## Problem to solve
Using the listing below, keep only the lines with the word "dropdown" and copy them.

## Given entries
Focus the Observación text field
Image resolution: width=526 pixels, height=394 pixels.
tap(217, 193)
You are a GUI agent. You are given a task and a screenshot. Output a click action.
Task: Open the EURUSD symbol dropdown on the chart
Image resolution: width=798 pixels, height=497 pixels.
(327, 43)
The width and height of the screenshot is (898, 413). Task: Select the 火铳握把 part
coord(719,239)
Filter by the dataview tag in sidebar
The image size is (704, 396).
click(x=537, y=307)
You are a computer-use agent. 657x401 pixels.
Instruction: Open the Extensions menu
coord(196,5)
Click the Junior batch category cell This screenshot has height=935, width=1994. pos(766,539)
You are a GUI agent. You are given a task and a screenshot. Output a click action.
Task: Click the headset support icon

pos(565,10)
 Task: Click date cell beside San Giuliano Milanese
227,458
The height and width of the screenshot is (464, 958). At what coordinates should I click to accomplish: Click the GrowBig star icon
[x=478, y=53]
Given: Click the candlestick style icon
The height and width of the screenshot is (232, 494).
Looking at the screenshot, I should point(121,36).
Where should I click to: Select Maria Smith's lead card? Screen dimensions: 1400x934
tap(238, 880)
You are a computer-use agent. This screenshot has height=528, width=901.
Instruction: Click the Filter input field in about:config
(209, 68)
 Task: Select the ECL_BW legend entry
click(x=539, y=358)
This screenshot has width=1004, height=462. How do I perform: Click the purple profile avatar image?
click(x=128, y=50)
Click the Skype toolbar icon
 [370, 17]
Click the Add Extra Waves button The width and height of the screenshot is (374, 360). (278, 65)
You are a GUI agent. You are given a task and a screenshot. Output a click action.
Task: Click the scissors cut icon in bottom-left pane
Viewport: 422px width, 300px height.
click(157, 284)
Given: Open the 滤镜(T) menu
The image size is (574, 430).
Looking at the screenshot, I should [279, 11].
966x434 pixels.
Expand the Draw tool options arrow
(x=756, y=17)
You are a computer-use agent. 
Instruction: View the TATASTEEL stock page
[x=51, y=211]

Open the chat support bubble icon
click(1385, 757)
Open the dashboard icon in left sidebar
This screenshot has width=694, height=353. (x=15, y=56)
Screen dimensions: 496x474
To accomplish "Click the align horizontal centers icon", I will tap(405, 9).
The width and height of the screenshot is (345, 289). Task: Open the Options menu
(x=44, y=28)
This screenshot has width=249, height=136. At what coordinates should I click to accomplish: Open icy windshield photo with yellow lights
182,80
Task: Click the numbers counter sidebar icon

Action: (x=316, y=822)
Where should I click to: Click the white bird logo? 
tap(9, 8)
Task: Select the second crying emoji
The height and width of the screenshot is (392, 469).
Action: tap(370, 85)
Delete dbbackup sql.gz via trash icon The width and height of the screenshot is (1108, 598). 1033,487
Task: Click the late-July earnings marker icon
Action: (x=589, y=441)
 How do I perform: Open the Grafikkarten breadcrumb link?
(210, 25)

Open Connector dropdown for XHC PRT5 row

## Exercise solution
Task: Open the EURUSD symbol dropdown on the chart
Open Connector dropdown for XHC PRT5 row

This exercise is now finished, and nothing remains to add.